▶ _Trecho extraído_
Diário Eletrônico

PODER JUDICIÁRIO

TRIBUNAL REGIONAL FEDERAL DA 3ª REGIÃO
 PODER JUDICIÁRIO
Tribunal Regional Federal da 3ª Região
4ª Turma

APELAÇÃO / REMESSA NECESSÁRIA (1728) Nº 0006852-14.2015.4.03.6105

RELATOR: Gab. 11 - DES. FED. ANDRÉ NABARRETE

APELANTE: UNIAO FEDERAL - FAZENDA NACIONAL

APELADO: COMERCIO DE COSMETICOS BELLEZA CUERPO LTDA

Advogado do(a) APELADO: MARISTELA ANTONIA DA SILVA - SP260447-A

OUTROS PARTICIPANTES:

 

 


 

  

 PODER JUDICIÁRIO
Tribunal Regional Federal da 3ª Região
4ª Turma
 

APELAÇÃO / REMESSA NECESSÁRIA (1728) Nº 0006852-14.2015.4.03.6105

RELATOR: Gab. 11 - DES. FED. ANDRÉ NABARRETE

APELANTE: UNIAO FEDERAL - FAZENDA NACIONAL

APELADO: COMERCIO DE COSMETICOS BELLEZA CUERPO LTDA

Advogado do(a) APELADO: MARISTELA ANTONIA DA SILVA - SP260447-A

OUTROS PARTICIPANTES:

[ialima] 

  

 

R E L A T Ó R I O

 

Remessa oficial e apelação interposta pela União contra sentença que, em sede de mandado de segurança, concedeu a ordem para declarar a inexigibilidade do recolhimento do IPI sobre a revenda de produtos cosméticos e de perfumaria por comerciante atacadista, como estabelecido pelo Decreto n° 8.393/2015 (Id 122739988, p. 82/85).

 

Aduz (Id 122739988, p. 92/104) que:

 

a) de acordo com os artigos 46 e 51 do Código Tributário Nacional, 4º, inciso I, da Lei n.º 4.502/64, 2º, 9º e 35, do Decreto n.º 7.212/10, bem como da Lei n.º 7.798/89, com as alterações do Decreto n.º 8.393/2015, o IPI é devido nas operações de saída (comercialização) dos bens do estabelecimento;

 

b) na condição de equiparada a estabelecimento industrial, o importador de produtos de procedência estrangeira que der saída a esses produtos (artigo 40, inciso I, da Lei n° 4.302/64) fica obrigado ao pagamento do IPI em dois momentos distintos, quais sejam, desembaraço aduaneiro e saída do estabelecimento;

 

c) não há bis in idem na exigência do tributo, pois cuida de hipóteses de incidência distintas, uma verificada no desembaraço da mercadoria e outra na saída do produto do estabelecimento comercial;

 

c) a incidência do IPI não recai sobre a industrialização, mas sobre produtos industrializados, nacionais ou importados, cuja definição legal dos fatos geradores abarcam o desembaraço aduaneiro de produto de procedência estrangeira, bem como a saída de produto do estabelecimento equiparado a industrial.

▶ _Dados reunidos_
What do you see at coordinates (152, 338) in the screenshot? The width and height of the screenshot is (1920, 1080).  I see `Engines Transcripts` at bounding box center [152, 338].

▶ _Tarefa breve_
Transcreva fielmente a parte do trecho extraído que começa em "c) a incidência" e segue até "equiparado a industrial.". Os dados formam um material à parte, sem relação com o trecho extraído.

▶ _Resposta completa_
c) a incidência do IPI não recai sobre a industrialização, mas sobre produtos industrializados, nacionais ou importados, cuja definição legal dos fatos geradores abarcam o desembaraço aduaneiro de produto de procedência estrangeira, bem como a saída de produto do estabelecimento equiparado a industrial.